Work to be completed: Every record that appears below should be transcribed exactly.

[Stored items]
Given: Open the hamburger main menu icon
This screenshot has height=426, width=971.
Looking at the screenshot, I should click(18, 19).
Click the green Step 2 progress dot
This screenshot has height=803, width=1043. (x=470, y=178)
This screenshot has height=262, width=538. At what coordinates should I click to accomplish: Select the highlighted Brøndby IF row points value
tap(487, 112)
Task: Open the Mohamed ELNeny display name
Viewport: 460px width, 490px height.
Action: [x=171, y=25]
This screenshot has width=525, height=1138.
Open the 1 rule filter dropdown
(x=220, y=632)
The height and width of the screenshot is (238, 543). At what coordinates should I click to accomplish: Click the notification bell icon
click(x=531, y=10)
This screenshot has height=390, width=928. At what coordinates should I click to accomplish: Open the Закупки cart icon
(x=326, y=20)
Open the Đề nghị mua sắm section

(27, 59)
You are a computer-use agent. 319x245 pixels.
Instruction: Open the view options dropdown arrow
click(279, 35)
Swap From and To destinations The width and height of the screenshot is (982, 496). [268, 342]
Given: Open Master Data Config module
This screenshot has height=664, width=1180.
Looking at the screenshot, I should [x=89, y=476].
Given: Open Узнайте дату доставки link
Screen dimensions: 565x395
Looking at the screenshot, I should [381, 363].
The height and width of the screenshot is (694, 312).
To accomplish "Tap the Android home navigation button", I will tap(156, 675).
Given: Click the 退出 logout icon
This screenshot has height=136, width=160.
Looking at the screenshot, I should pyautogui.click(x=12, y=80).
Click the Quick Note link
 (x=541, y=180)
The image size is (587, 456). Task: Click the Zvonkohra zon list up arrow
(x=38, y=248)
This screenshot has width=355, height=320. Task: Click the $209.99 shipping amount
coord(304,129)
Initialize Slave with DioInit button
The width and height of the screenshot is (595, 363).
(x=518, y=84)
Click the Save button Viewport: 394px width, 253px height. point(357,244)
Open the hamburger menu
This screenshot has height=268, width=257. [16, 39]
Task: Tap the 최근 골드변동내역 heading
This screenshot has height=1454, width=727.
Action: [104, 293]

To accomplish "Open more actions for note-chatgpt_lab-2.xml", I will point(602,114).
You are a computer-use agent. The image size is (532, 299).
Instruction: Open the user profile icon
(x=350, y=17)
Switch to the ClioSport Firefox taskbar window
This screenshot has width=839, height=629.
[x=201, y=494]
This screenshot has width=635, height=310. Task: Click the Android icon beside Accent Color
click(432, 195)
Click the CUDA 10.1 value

Answer box:
Given: Open the hamburger main menu icon
This screenshot has height=426, width=971.
Looking at the screenshot, I should click(18, 19).
Click the green Step 2 progress dot
This screenshot has height=803, width=1043. (x=470, y=178)
This screenshot has height=262, width=538. At what coordinates should I click to accomplish: Select the highlighted Brøndby IF row points value
tap(487, 112)
Task: Open the Mohamed ELNeny display name
Viewport: 460px width, 490px height.
Action: [x=171, y=25]
This screenshot has width=525, height=1138.
Open the 1 rule filter dropdown
(x=220, y=632)
The height and width of the screenshot is (238, 543). At what coordinates should I click to accomplish: Click the notification bell icon
click(x=531, y=10)
This screenshot has height=390, width=928. At what coordinates should I click to accomplish: Open the Закупки cart icon
(x=326, y=20)
Open the Đề nghị mua sắm section

(27, 59)
You are a computer-use agent. 319x245 pixels.
Instruction: Open the view options dropdown arrow
click(279, 35)
Swap From and To destinations The width and height of the screenshot is (982, 496). [268, 342]
Given: Open Master Data Config module
This screenshot has height=664, width=1180.
Looking at the screenshot, I should [x=89, y=476].
Given: Open Узнайте дату доставки link
Screen dimensions: 565x395
Looking at the screenshot, I should [381, 363].
The height and width of the screenshot is (694, 312).
To accomplish "Tap the Android home navigation button", I will tap(156, 675).
Given: Click the 退出 logout icon
This screenshot has height=136, width=160.
Looking at the screenshot, I should pyautogui.click(x=12, y=80).
Click the Quick Note link
 (x=541, y=180)
The image size is (587, 456). Task: Click the Zvonkohra zon list up arrow
(x=38, y=248)
This screenshot has width=355, height=320. Task: Click the $209.99 shipping amount
coord(304,129)
Initialize Slave with DioInit button
The width and height of the screenshot is (595, 363).
(x=518, y=84)
Click the Save button Viewport: 394px width, 253px height. point(357,244)
Open the hamburger menu
This screenshot has height=268, width=257. [16, 39]
Task: Tap the 최근 골드변동내역 heading
This screenshot has height=1454, width=727.
Action: [104, 293]

To accomplish "Open more actions for note-chatgpt_lab-2.xml", I will point(602,114).
You are a computer-use agent. The image size is (532, 299).
Instruction: Open the user profile icon
(x=350, y=17)
Switch to the ClioSport Firefox taskbar window
This screenshot has width=839, height=629.
[x=201, y=494]
This screenshot has width=635, height=310. Task: Click the Android icon beside Accent Color
click(432, 195)
Click the CUDA 10.1 value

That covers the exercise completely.